Filmde çok sevimli bulduğum bir tiyatro sanatçımız var, bu filme ve role de çok yakışmış: Ani İpekkaya. Hikayeye göre Max onun canlandırdığı Aliye Hanım’ın çok sevgili köpeği. Aliye Hanım Bozcaada’da yaşıyor, oranın en önemli gelir kaynağı olan zeytin fabrikası kendisine ait. Gönlü zengin, karakterli bir kişi Aliye Hanım fakat yeğeni Burhan maalesef kendisi gibi karakterli biri değildir, aksine paragöz, fırsatçı, olgunlaşmamış bir tiptir. Aliye Hanım’ın mirasına göz koyan Burhan (Burçin Bildik) ve kokoş karısı Şermin (Hande Katipoğlu) türlü entrikalarla mirası ele geçirmek ister, Aliye Hanım’ı kaçırır ve kasayı keşfeder ama kasanın anahtarını yutan akıllı Max, fellik fellik kaçar. İşsizlik nedeniyle İstanbul’dan Bozcaada’ya göçen ve fabrikada işçi olan Özkan (Murat Akkoyunlu)’ın oğlu Deniz (Ataberk Mutlu) ise hiç arkadaş edinemediği için yalnız ve mutsuzken karşısına Max çıkar. Olaylar gelişir diyelim.

Film bir proje ve bu projeyi yönetmek için de Murat Şeker seçilmiş, bence iyi bir tercih, Şeker filmleri naif filmler olur genelde, romantik komedi ağırlıklıdır filmografisi, bu kez de bir naif, sevimli bir çocuk filmine imza atmış oldu. Şeker’in yönetmenliği teknik anlamda da her zaman temiz, derli toplu, yerindedir. Canlı renkler kullanır, eğlenceli bir hale sokar perdeye yansıyanı. Popüler işlerin varlığını ve başarısını reddetmez, bu yüzden filmlerine ağırlık katmak için zorlamalar eklemez, hafif, rahat izlenen, keyifli, masum filmlerdir onun filmleri, röportajlarında da her zaman samimiyetle ifade etmiştir bu duruşunu. Bu projeyi de hakkınca yönetmiştir bu açıdan bakarsak.

Dünya sinemasında, 3D animasyonlar olsun, masal uyarlamaları ya da çizgi filmler olsun, artık çocuklar hedef alınırken, onları sinemaya götüren anne babalar da önemseniyor, onların da izlediklerinden zevk alması, izlerken mizah anlayışlarının zorlanması gözetiliyor artık, alt metinler, göndermeler yapılıyor, belki çocuk o an çizilmiş olandan etkilenirken ebeveyni de duyduğundan bir espri kapsın, mutlu olsun diye.
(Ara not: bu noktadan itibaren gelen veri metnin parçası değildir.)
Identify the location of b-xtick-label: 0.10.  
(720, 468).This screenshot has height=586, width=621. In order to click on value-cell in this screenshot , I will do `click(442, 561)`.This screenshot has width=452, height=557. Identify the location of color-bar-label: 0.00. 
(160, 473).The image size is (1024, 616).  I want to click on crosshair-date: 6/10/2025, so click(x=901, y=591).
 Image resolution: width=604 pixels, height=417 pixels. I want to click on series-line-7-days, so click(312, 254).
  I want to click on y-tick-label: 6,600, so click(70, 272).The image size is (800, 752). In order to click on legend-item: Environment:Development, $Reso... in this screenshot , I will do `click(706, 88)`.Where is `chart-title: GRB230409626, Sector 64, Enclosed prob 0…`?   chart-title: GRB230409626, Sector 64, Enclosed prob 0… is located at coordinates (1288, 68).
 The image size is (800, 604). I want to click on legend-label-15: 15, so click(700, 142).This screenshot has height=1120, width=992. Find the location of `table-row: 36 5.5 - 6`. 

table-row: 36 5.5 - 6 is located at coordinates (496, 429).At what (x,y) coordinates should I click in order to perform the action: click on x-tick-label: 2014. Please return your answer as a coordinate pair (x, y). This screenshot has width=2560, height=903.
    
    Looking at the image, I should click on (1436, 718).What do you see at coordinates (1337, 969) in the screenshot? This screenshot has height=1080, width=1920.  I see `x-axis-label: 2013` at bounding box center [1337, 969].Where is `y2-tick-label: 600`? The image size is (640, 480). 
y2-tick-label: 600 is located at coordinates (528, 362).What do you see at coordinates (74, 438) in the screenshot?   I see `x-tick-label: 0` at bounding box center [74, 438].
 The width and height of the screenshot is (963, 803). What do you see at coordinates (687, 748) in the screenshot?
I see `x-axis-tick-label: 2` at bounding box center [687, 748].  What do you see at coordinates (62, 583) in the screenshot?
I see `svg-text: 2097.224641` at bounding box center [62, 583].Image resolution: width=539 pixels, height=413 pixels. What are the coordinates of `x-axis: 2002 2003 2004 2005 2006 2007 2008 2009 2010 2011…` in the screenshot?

Ben bu film için de bunun gözetilmesini beklerdim açıkçası, tam da Max televizyondan çıkmış, çıkışı çocukla değil aslında hayvanseverlerle olmuş bir kahramanken. Bu filme hayvanseverler de gidecektir Max’ın marifetlerini görmek adına ama hayal kırıklığına uğrayacaklardır çünkü senaryo, konuşmalar, espriler tamamen çocuk hedefli. Çocukları ve ebeveynlerini ise gerçekten mutlu edecek, onları güzel, faydalı öğretilerle salonlardan çıkaracak bir film.

Yahşi Cazibe’deki rolüyle gönüllerde taht kuran ve şahsen izlerken “komiklikte cesur bir genç kadın oyuncumuz var ne mutlu ki” dediğim Hande Katipoğlu ise beni gerçekten hayal kırıklığına uğrattı, hem Yahşi Cazibe’deki karakterini devam ettirip üzerine hiçbirşey katmaması, hem de aşırı abartılı oyunculuğuyla… Belki kendisinden beklenen de tam buydu, Yahşi Cazibe’deki karakterin aynısı lazımdı Şermin’in içini doldurmak için ama keşke bu kadar göze sokulan bir karton karakter haline bürünmeseydi. Murat Akkoyunlu ve Ataberk Mutlu ise filmdeki favorilerim, oyunculuklarıyla filmi gerçekten daha da bir izlenir kıldılar, Ataberk gelecek vadeden aşırı sevimli bir çocuk oyuncu. Hedef kitlesi belli, masum bir çocuk filmi.